- _Given information_:
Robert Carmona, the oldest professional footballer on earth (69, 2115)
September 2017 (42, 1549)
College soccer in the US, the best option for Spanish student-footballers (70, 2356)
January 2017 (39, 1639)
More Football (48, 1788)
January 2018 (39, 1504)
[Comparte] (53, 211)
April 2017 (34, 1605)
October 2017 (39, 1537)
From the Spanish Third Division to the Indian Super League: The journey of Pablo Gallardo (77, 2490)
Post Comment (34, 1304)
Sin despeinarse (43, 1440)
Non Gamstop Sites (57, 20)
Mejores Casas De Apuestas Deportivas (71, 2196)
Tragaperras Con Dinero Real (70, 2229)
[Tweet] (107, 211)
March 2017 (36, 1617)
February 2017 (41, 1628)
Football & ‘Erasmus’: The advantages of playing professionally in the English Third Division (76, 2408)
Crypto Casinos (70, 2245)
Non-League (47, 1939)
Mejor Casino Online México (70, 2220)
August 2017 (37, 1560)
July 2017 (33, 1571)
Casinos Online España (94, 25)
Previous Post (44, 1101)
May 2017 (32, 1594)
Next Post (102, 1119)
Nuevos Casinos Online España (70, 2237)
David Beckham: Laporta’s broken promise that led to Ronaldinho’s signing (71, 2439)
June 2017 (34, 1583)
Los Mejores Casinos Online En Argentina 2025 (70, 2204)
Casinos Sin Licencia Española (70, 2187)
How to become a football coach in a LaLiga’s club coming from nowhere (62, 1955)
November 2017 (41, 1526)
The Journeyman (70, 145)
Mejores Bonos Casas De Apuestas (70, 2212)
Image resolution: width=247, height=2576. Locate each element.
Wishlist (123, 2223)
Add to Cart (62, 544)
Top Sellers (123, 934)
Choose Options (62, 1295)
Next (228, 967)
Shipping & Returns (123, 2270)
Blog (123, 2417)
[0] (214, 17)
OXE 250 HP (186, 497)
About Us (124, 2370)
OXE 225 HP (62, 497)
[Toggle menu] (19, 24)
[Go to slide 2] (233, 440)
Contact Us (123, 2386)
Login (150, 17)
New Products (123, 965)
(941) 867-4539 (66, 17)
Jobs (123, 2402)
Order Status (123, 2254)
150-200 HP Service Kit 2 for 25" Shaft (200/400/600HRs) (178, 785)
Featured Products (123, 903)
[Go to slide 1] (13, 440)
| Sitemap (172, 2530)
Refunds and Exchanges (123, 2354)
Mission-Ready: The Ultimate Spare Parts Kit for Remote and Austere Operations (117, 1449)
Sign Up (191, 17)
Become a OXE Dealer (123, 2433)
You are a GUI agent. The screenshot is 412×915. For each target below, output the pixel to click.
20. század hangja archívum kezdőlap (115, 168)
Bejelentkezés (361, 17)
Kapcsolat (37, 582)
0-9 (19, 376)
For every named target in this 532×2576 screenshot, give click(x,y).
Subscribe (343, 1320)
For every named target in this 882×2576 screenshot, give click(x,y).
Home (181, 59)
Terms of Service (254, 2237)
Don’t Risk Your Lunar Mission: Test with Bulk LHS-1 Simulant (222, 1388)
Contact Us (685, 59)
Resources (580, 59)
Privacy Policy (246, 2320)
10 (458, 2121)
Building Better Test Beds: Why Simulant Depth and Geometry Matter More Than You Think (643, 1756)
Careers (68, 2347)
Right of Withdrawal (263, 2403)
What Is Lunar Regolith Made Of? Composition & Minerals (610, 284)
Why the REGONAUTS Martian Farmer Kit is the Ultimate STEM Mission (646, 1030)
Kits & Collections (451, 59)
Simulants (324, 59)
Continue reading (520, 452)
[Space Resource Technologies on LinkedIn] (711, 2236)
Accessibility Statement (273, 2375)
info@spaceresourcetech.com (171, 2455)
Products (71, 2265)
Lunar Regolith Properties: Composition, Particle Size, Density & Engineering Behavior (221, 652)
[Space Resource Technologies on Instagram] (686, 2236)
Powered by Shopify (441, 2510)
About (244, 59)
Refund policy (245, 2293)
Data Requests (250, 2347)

- _Task item_:
Could you write out all the entries word for word?

- _Response to this task_:
Robert Carmona, the oldest professional footballer on earth (69, 2115)
September 2017 (42, 1549)
College soccer in the US, the best option for Spanish student-footballers (70, 2356)
January 2017 (39, 1639)
More Football (48, 1788)
January 2018 (39, 1504)
[Comparte] (53, 211)
April 2017 (34, 1605)
October 2017 (39, 1537)
From the Spanish Third Division to the Indian Super League: The journey of Pablo Gallardo (77, 2490)
Post Comment (34, 1304)
Sin despeinarse (43, 1440)
Non Gamstop Sites (57, 20)
Mejores Casas De Apuestas Deportivas (71, 2196)
Tragaperras Con Dinero Real (70, 2229)
[Tweet] (107, 211)
March 2017 (36, 1617)
February 2017 (41, 1628)
Football & ‘Erasmus’: The advantages of playing professionally in the English Third Division (76, 2408)
Crypto Casinos (70, 2245)
Non-League (47, 1939)
Mejor Casino Online México (70, 2220)
August 2017 (37, 1560)
July 2017 (33, 1571)
Casinos Online España (94, 25)
Previous Post (44, 1101)
May 2017 (32, 1594)
Next Post (102, 1119)
Nuevos Casinos Online España (70, 2237)
David Beckham: Laporta’s broken promise that led to Ronaldinho’s signing (71, 2439)
June 2017 (34, 1583)
Los Mejores Casinos Online En Argentina 2025 (70, 2204)
Casinos Sin Licencia Española (70, 2187)
How to become a football coach in a LaLiga’s club coming from nowhere (62, 1955)
November 2017 (41, 1526)
The Journeyman (70, 145)
Mejores Bonos Casas De Apuestas (70, 2212)
Image resolution: width=247, height=2576. Locate each element.
Wishlist (123, 2223)
Add to Cart (62, 544)
Top Sellers (123, 934)
Choose Options (62, 1295)
Next (228, 967)
Shipping & Returns (123, 2270)
Blog (123, 2417)
[0] (214, 17)
OXE 250 HP (186, 497)
About Us (124, 2370)
OXE 225 HP (62, 497)
[Toggle menu] (19, 24)
[Go to slide 2] (233, 440)
Contact Us (123, 2386)
Login (150, 17)
New Products (123, 965)
(941) 867-4539 (66, 17)
Jobs (123, 2402)
Order Status (123, 2254)
150-200 HP Service Kit 2 for 25" Shaft (200/400/600HRs) (178, 785)
Featured Products (123, 903)
[Go to slide 1] (13, 440)
| Sitemap (172, 2530)
Refunds and Exchanges (123, 2354)
Mission-Ready: The Ultimate Spare Parts Kit for Remote and Austere Operations (117, 1449)
Sign Up (191, 17)
Become a OXE Dealer (123, 2433)
You are a GUI agent. The screenshot is 412×915. For each target below, output the pixel to click.
20. század hangja archívum kezdőlap (115, 168)
Bejelentkezés (361, 17)
Kapcsolat (37, 582)
0-9 (19, 376)
For every named target in this 532×2576 screenshot, give click(x,y).
Subscribe (343, 1320)
For every named target in this 882×2576 screenshot, give click(x,y).
Home (181, 59)
Terms of Service (254, 2237)
Don’t Risk Your Lunar Mission: Test with Bulk LHS-1 Simulant (222, 1388)
Contact Us (685, 59)
Resources (580, 59)
Privacy Policy (246, 2320)
10 (458, 2121)
Building Better Test Beds: Why Simulant Depth and Geometry Matter More Than You Think (643, 1756)
Careers (68, 2347)
Right of Withdrawal (263, 2403)
What Is Lunar Regolith Made Of? Composition & Minerals (610, 284)
Why the REGONAUTS Martian Farmer Kit is the Ultimate STEM Mission (646, 1030)
Kits & Collections (451, 59)
Simulants (324, 59)
Continue reading (520, 452)
[Space Resource Technologies on LinkedIn] (711, 2236)
Accessibility Statement (273, 2375)
info@spaceresourcetech.com (171, 2455)
Products (71, 2265)
Lunar Regolith Properties: Composition, Particle Size, Density & Engineering Behavior (221, 652)
[Space Resource Technologies on Instagram] (686, 2236)
Powered by Shopify (441, 2510)
About (244, 59)
Refund policy (245, 2293)
Data Requests (250, 2347)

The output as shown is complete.